What Types of Juvenile Arthritis Affect Children?

Juvenile arthritis affects around 12,000 children in the UK, causing inflammation, pain and swelling in the joints. While the causes of juvenile arthritis are not known, most children will respond to treatment and not suffer long-term damage to their joints.

There are five different types of juvenile arthritis, usually referred to as juvenile idiopathic arthritis, and the type diagnosed will depend upon the symptoms present. The five types are: oligoarticular, systemic onset, polyarticular, psoriatic juvenile arthritis and spondyloarthropathy.

The most common form of juvenile idiopathic arthritis (JIA) is oligoarticular, which affects four or fewer joints in the body – typically ankle, knee, elbow or wrist. The symptoms include painful and swollen joints, while eye problems can also be evident. This eye inflammation is known as uveitis and needs to be treated quickly or it can lead to blindness. If your child is diagnosed with oligoarticular arthritis, they are unlikely to suffer problems with the bone growth or deformed joints that can affect those with other forms of JIA. However, while it may go into remission, the possibility remains that the condition will flare up again in later life.

Systemic onset JIA is demonstrated by such systemic symptoms as fevers, lethargy, rashes and enlarged glands – the early signs of the condition often begin with an infection. Systemic onset JIA usually strikes in children under the age of five who will also have joint and muscle pain, and tiredness. Sufferers can sometimes go on to develop complications such as myocarditis (inflammation of the heart) and pleuritis (inflammation of the tissue lining the chest cavity and lungs).

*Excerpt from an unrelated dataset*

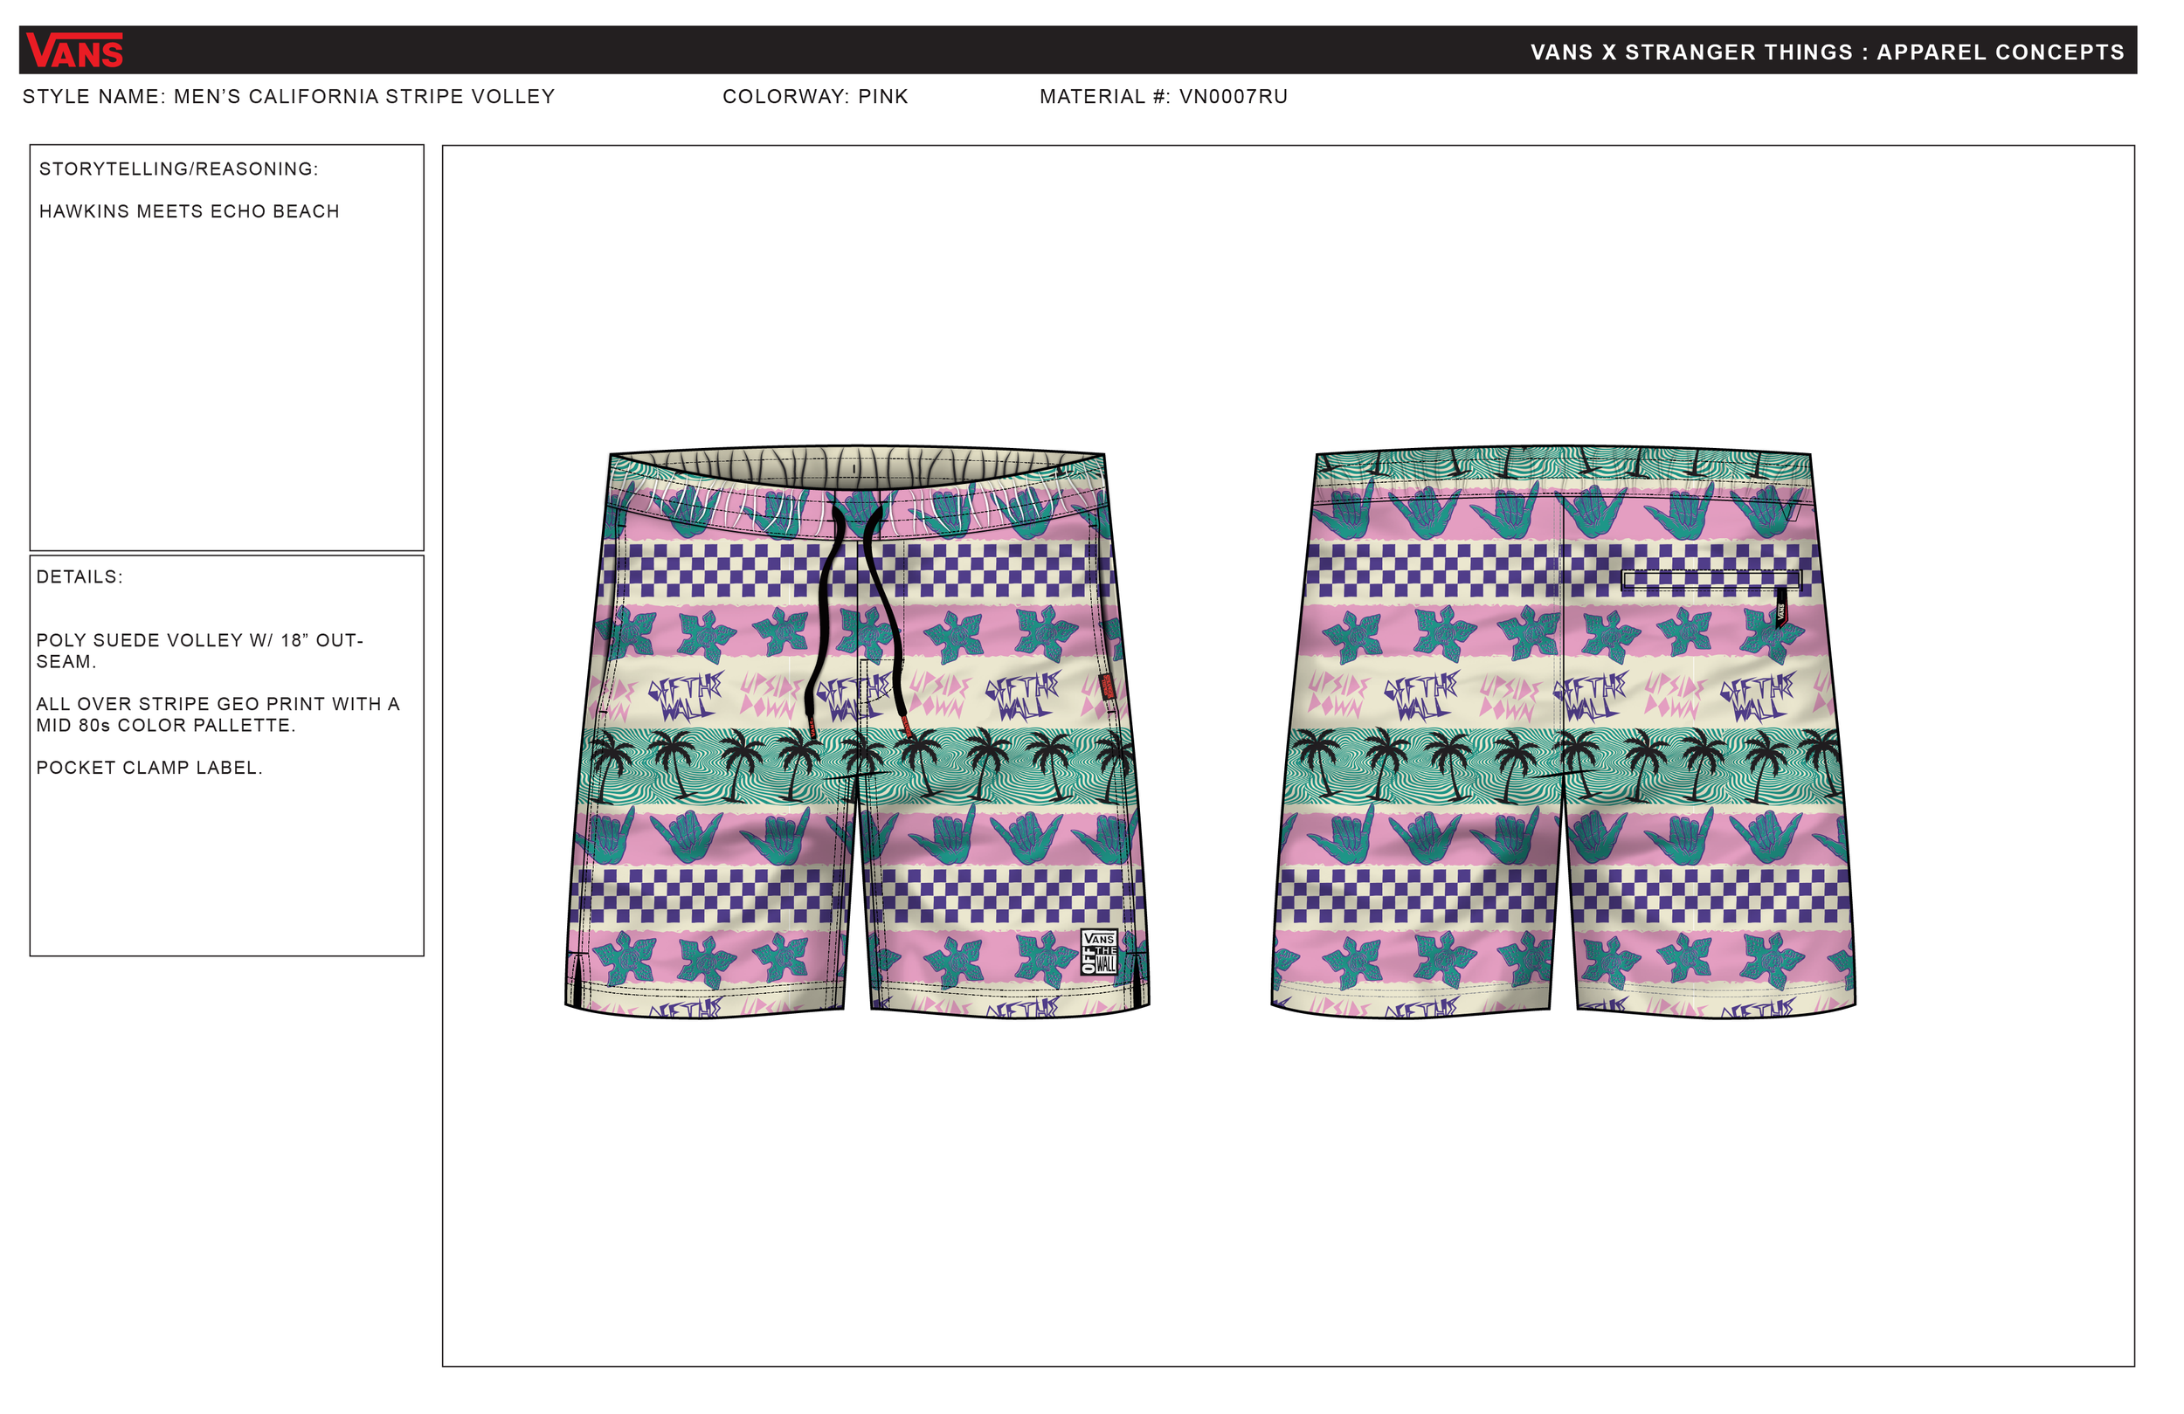Click the Pocket Clamp Label text
Viewport: 2184px width, 1414px height.
(x=150, y=768)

Polyarticular JIA affects more than five joints in a child and usually starts before the age of seven or later in childhood when the condition is much more severe. More girls than boys will be affected by polyarticular JIA and they will show symptoms such as stiffness and pain in the joints, tiredness and eye inflammation. Other symptoms to look out for are fever and rash, and a loss of appetite. The condition can affect bone growth, usually in the legs.

Spondyloarthropathy and psoriatic juvenile arthritis are very rare in children. Boys over the age of eight are more likely to develop spondyloarthropathy, which affects the knees and ankles. Psoriatic juvenile arthritis affects the spine, hips, fingers and toes but can spread to other joints.